A single number is needed: how many lines of the data below contain "Task".

───── DATA SHOWN

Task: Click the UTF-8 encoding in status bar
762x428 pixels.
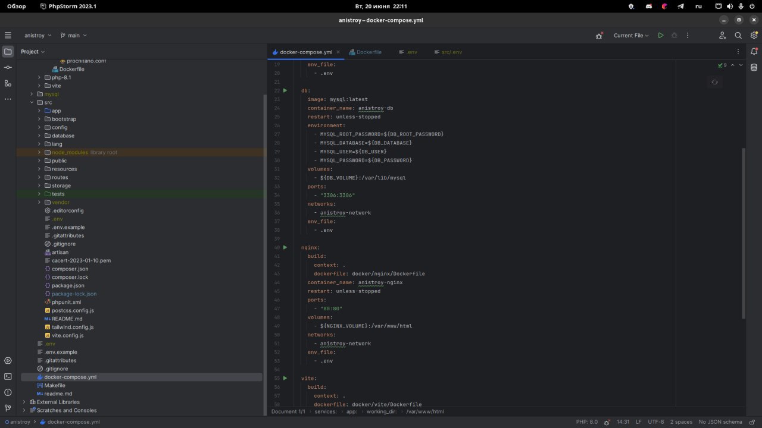Action: coord(655,421)
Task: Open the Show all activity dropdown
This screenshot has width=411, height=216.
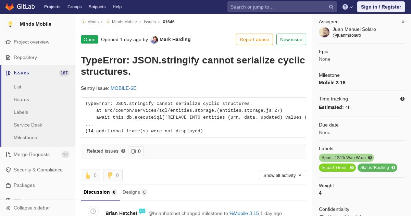Action: 283,175
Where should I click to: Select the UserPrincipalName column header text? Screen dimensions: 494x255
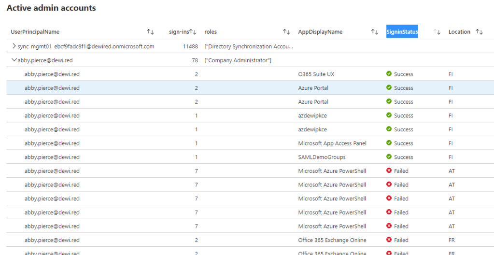pyautogui.click(x=35, y=32)
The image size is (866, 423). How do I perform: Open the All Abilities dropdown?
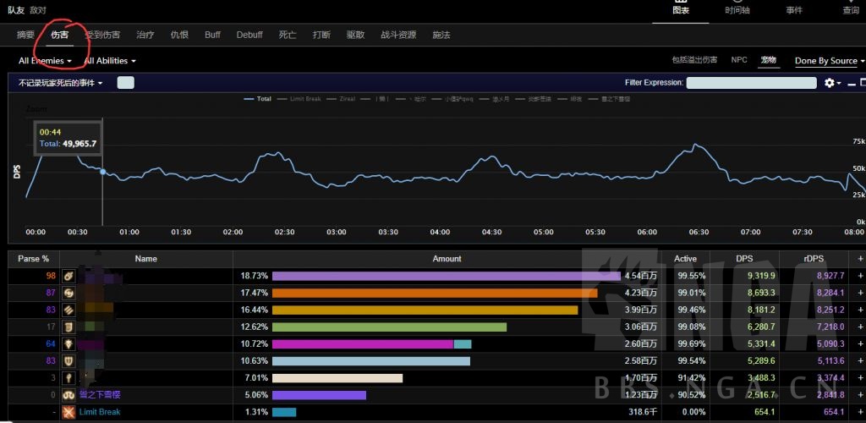click(x=109, y=61)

──────────

## SOLUTION FOR THIS EXERCISE
2